2.6 Core analysis, differentially abundant taxa and functional prediction
Shared ASVs among sources of each site were visualized with the “MicEco” package. Core communities were defined to facilitate the interpretation of host and environmental microbiota. ASVs being present in at least 70 % of samples were considered as core and rare ASVs were those that were present in fewer than 30 % of samples (Björk et al., 2018). All other ASVs were considered transient. Indicator ASVs were identified with the multipatt function with the “indicspecies” package (Cáceres et al., 2023). Differentially abundant ASVs between sources were also identified with the ANOVA-Like Differential Gene Expression Analysis (ALDEx2) with the “ALDEx2” package (Fernandes et al., 2014).

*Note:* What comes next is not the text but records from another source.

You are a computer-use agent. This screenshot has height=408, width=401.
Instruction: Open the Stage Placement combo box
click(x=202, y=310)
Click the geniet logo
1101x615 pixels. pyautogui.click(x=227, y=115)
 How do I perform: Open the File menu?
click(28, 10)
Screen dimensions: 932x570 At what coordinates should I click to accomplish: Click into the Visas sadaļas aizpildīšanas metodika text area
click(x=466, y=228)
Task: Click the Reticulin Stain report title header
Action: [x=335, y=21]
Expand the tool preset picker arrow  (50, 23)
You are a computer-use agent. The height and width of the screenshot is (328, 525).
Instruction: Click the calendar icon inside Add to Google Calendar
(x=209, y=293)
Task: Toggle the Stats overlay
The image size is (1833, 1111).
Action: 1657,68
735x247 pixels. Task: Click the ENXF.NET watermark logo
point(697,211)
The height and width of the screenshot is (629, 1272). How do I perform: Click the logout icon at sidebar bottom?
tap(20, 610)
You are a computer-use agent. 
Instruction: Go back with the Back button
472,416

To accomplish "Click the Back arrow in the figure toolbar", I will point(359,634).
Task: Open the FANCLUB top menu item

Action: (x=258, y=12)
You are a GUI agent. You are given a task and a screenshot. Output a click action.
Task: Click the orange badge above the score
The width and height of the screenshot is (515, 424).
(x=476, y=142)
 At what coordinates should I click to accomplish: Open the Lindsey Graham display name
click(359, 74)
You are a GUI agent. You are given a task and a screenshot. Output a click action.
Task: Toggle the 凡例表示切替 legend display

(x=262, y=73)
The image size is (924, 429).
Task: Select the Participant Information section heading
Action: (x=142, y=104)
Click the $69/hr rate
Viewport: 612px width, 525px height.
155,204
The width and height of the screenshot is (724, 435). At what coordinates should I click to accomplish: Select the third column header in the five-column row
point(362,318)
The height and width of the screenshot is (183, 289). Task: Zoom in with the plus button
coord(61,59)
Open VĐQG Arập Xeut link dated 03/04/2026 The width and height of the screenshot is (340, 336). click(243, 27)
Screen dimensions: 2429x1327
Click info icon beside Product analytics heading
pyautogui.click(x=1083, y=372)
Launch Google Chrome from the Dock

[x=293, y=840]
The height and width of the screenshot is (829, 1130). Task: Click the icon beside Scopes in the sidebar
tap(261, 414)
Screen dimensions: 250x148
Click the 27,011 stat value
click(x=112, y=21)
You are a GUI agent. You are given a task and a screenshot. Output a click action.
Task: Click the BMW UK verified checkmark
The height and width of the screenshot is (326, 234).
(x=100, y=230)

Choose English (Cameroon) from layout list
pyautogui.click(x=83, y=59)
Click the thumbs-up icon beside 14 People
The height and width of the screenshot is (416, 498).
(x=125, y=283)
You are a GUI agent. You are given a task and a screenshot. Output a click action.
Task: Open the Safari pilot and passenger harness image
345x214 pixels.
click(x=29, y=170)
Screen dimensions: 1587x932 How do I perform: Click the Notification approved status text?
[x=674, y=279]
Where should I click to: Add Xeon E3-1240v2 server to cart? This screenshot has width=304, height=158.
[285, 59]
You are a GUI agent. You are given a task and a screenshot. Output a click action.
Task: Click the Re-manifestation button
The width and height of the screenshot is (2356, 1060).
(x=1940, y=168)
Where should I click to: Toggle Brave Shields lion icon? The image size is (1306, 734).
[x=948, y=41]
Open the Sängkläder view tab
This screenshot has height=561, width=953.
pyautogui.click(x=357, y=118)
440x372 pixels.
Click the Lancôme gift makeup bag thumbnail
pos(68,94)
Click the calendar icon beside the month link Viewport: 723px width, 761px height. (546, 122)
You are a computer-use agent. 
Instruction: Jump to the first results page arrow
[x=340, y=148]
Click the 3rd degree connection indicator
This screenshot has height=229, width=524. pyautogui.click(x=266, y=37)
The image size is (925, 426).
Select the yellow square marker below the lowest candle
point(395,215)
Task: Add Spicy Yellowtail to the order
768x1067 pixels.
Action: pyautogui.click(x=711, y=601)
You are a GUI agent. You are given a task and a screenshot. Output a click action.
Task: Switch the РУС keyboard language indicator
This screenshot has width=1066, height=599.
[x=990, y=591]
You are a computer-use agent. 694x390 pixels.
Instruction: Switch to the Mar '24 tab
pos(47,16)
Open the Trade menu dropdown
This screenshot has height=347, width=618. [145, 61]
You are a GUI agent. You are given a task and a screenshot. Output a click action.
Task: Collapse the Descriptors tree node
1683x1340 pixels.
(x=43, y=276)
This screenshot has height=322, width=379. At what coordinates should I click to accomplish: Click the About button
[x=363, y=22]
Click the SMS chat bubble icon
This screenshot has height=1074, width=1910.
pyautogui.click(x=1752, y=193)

Phylogenetic Investigation of Communities by Reconstruction of Unobserved States (PICRUSt2) was used to predict physiological and metabolic functions of the host and environment microbiota based on ASVs generated from the QIIME2 DADA2 pipeline (Douglas et al., 2020; Langille et al., 2013). This procedure predicts the relative abundance of functional genes (expressed as Kegg Orthologs–KOs) in a 16S ASV community from the phylogenetic conservation of these genes in all currently sequenced and assembled prokaryotic genomes. Quality control was implemented by computing weighted nearest sequenced taxon index (NSTI) values of each ASV. NSTI evaluates the prediction accuracy of PICRUSt because it reflects the average genetic distance (measured as number of substitutions per site) between each ASV against a reference genome (Douglas et al., 2020; Langille et al., 2013). NSTI values higher than 2 were eliminated following the developer’s guidelines (Douglas et al., 2020). PERMANOVA with 999 permutations was adopted to compare functional pathways between sources and sites. Potential differentially abundant functional MetaCyc pathways between sources were analysed by ALDEx2. Those that were significantly differentially abundant (p < 0.01) were then visualized with the “ComplexHeatmap” package (Gu et al., 2016). All R packages mentioned were implemented in RStudio ver. 1.2.5019. In order to support and facilitate scientific reproducibility, all analyses performed were included in the script as part of the supplementary materials.